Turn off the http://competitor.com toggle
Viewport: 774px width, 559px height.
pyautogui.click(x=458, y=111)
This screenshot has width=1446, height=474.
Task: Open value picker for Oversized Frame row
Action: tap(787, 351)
----------
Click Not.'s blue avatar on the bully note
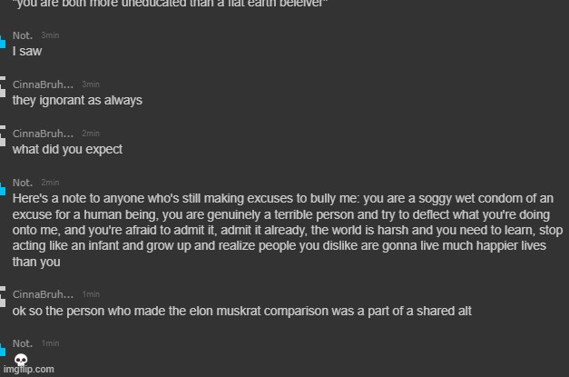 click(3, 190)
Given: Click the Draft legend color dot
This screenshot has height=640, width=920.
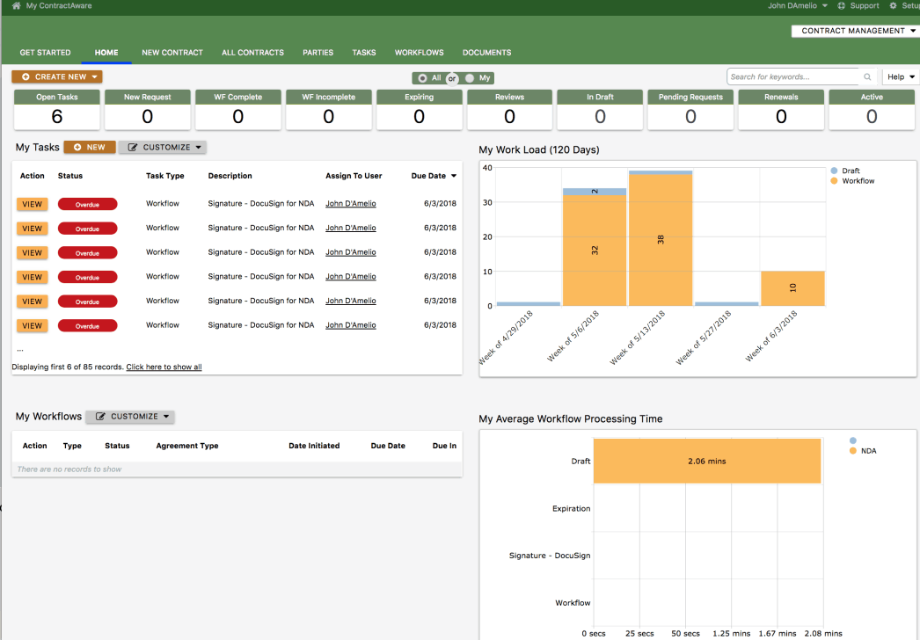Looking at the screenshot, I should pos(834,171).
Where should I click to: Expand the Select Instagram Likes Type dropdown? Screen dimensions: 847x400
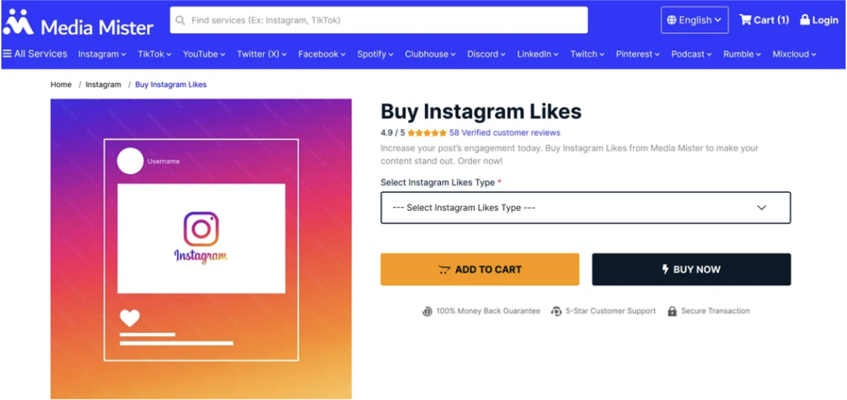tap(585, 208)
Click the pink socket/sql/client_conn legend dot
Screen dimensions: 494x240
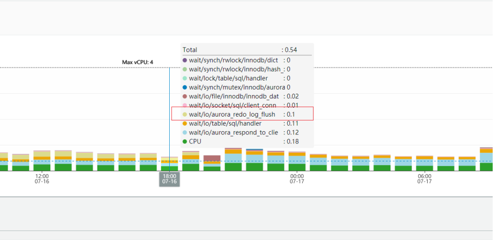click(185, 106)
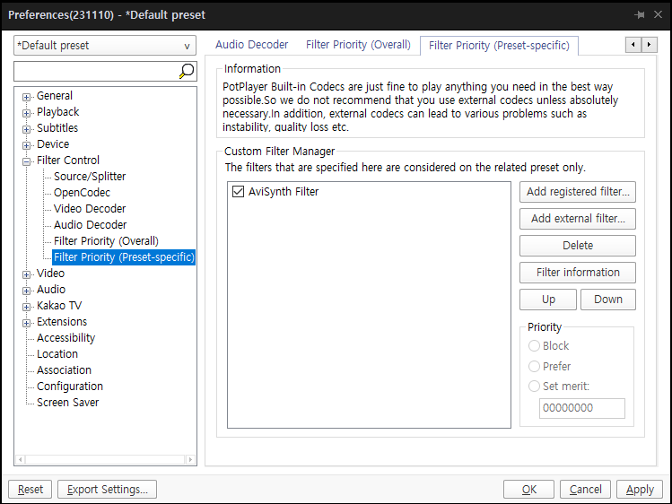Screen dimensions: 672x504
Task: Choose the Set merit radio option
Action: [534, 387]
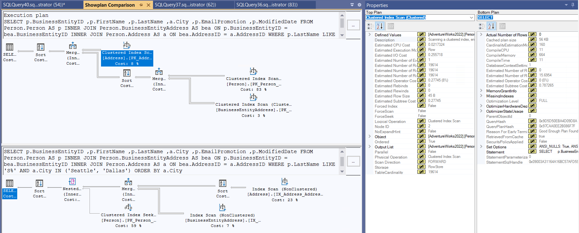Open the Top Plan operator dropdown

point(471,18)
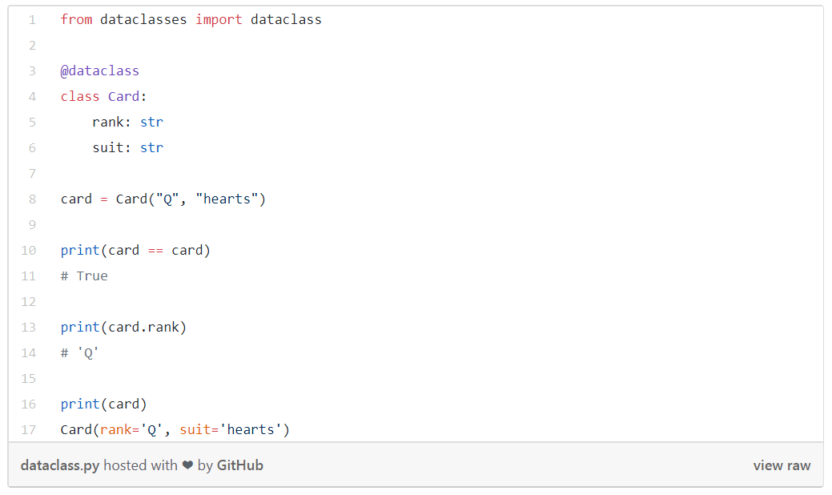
----------
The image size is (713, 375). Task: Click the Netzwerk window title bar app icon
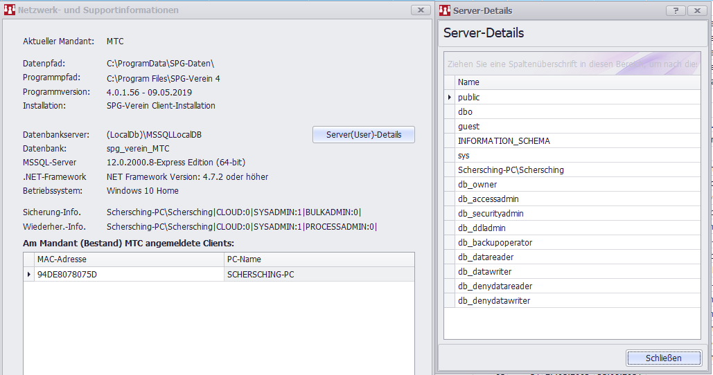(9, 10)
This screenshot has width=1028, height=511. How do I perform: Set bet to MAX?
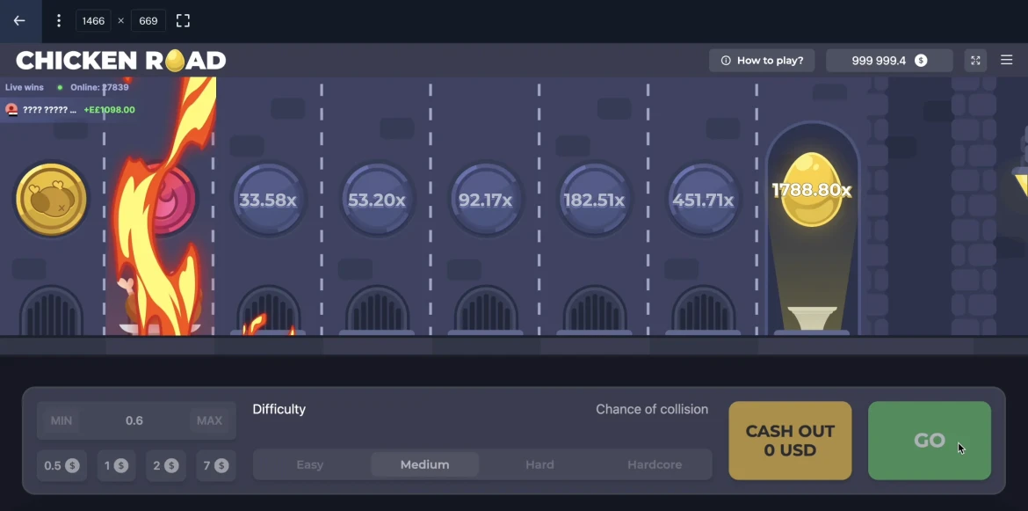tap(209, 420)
----------
◆ Stated goal
Rewrite the lines from the one with "This screenshot has width=1028, height=511." to the one with "tap(209, 420)", changing "bet" to "wager" and keeping everything else the same. Omit the pictures.

◆ Full answer
This screenshot has width=1028, height=511. How do I perform: Set wager to MAX?
tap(209, 420)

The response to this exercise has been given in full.